Rahmenbedingungen ärztliche Erwerbstätigkeit Sorgearbeit: Darüber hinaus forderten die Delegierten vom Ministerium, die rechtliche Rahmenbedingungen für einen strukturellen Wandel zur Vereinbarkeit von ärztlicher Erwerbstätigkeit und Sorgearbeit in der Familie zu implementieren.
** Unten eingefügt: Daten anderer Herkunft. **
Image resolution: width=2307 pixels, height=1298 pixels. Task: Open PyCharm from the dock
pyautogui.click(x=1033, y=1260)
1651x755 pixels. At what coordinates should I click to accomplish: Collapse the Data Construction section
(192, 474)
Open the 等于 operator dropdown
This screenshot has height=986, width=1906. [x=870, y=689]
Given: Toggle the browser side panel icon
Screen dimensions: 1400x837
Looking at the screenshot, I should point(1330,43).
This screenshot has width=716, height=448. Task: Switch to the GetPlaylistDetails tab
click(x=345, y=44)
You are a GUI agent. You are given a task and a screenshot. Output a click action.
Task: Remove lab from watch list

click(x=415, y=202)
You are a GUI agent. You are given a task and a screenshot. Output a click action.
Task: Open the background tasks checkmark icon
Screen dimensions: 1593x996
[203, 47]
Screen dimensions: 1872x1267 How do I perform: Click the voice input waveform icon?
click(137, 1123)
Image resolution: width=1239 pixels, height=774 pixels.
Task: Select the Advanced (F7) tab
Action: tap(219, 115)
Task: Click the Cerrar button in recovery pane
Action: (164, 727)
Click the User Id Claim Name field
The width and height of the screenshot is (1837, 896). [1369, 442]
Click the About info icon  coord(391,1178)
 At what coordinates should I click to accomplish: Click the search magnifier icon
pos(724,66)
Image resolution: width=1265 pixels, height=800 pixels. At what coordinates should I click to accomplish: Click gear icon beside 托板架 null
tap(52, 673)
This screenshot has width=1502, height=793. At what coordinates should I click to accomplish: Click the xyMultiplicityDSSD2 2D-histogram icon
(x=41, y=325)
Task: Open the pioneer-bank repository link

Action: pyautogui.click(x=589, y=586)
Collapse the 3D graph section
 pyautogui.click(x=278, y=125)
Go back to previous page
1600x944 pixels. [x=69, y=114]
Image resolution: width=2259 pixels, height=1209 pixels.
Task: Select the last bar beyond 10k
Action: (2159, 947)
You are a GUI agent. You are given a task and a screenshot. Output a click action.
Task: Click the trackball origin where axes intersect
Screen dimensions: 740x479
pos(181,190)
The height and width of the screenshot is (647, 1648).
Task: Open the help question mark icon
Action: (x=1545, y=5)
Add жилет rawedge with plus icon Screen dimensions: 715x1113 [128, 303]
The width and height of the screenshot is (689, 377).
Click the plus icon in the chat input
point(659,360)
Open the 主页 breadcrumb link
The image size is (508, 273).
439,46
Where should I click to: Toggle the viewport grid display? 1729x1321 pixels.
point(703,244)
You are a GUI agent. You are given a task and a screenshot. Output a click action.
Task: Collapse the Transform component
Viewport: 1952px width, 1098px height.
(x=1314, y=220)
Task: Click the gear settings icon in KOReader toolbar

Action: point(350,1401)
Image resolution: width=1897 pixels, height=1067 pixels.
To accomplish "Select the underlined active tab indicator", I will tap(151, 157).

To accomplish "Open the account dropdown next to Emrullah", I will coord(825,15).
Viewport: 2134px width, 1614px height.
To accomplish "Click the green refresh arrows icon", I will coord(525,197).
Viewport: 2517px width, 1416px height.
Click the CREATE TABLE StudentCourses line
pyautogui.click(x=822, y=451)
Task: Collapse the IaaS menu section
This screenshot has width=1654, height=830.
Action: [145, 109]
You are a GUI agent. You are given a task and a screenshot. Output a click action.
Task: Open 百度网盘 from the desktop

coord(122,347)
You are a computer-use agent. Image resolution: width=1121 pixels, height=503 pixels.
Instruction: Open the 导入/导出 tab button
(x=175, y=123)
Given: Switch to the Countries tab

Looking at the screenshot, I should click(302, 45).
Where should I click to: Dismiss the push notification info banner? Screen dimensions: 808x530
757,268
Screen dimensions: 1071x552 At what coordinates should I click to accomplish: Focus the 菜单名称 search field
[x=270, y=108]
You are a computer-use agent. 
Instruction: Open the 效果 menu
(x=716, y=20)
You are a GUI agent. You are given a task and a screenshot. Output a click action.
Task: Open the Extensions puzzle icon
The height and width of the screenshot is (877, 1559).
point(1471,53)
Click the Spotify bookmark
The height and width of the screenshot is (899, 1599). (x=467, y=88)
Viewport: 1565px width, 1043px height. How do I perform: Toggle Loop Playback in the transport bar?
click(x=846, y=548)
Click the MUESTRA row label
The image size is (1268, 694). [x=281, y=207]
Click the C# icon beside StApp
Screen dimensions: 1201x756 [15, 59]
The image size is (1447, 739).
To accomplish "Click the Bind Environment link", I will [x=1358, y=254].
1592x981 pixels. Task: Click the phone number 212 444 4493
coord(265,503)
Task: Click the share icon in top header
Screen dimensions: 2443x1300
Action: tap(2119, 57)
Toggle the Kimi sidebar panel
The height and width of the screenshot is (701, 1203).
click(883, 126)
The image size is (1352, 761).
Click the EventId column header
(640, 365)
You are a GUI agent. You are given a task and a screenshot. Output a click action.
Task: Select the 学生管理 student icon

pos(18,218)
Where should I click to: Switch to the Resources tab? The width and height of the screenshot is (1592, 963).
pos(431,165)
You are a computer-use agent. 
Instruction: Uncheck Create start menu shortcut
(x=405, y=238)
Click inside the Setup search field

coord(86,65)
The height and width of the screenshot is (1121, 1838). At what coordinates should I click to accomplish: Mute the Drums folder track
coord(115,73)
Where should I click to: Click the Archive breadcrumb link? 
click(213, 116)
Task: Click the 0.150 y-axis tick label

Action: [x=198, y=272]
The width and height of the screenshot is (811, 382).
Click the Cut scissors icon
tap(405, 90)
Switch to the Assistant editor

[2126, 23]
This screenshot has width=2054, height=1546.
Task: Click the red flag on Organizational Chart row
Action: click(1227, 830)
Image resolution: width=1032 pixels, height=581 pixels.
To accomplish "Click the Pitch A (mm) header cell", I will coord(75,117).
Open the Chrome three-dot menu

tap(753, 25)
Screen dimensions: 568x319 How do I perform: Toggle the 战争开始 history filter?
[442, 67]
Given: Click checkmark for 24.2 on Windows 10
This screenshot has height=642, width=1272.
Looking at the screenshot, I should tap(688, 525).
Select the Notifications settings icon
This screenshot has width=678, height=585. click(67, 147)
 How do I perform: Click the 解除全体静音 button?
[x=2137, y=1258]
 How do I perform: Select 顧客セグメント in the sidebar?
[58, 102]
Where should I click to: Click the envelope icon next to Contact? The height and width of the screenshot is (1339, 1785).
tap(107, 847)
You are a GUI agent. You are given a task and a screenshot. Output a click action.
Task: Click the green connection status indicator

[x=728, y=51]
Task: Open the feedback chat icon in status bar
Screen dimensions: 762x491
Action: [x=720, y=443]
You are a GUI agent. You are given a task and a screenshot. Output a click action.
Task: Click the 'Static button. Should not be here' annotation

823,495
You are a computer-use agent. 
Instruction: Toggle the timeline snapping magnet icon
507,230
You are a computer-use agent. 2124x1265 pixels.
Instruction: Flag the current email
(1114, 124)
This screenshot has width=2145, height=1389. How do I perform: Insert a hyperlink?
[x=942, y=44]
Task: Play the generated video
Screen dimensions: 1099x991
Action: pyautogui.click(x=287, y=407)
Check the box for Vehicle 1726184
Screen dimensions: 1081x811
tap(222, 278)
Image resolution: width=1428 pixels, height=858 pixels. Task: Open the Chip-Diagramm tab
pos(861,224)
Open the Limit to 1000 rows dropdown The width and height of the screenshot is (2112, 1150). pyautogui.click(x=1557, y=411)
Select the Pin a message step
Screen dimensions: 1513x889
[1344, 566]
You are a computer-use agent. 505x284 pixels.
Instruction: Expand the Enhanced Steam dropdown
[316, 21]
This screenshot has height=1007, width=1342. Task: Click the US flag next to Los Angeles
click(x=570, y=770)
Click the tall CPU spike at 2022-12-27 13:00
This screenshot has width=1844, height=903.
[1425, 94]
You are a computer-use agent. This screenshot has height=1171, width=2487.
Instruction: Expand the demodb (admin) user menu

Dabei bedürfe es der Schaffung von Unterstützungsangeboten, welche zur Fortführung der ärztlichen Berufsausübung notwendig und somit in der Finanzierung zu bedenken seien, schreiben See (Fachärztinnen und Fachärzte Hessen) et al. in ihrem Antrag.
Zulassungsverfahren Facharztprüfung: An das Präsidium überwiesen wurde ein Antrag von Michael Andor (Die Hausärzte) et al., das Verfahren zur Zulassung zur Facharztprüfung in der Landesärztekammern analog zum Verfahren in Rheinland-Pfalz zu ändern, um die Abläufe zu beschleunigen und für mehr Planungssicherheit zu sorgen.
Einsatz von Ethanol: Im letzten Beschluss dieser DV fordern die Delegierten die Europäische Chemikalienagentur und die Regierung des Landes Hessen auf, bei einer zukünftigen Einstufung von Ethanol in der Biozidprodukteverordnung die Verfügbarkeit der Substanz – aufgrund seiner Unverzichtbarkeit als wesentlicher Bestandteil wirksamer Desinfektionsmittel – im medizinischen Bereich zu erhalten. (Antrag: Dr. med. Wolf Andreas Fach, Fachärztinnen und Fachärzte Hessen, et al.)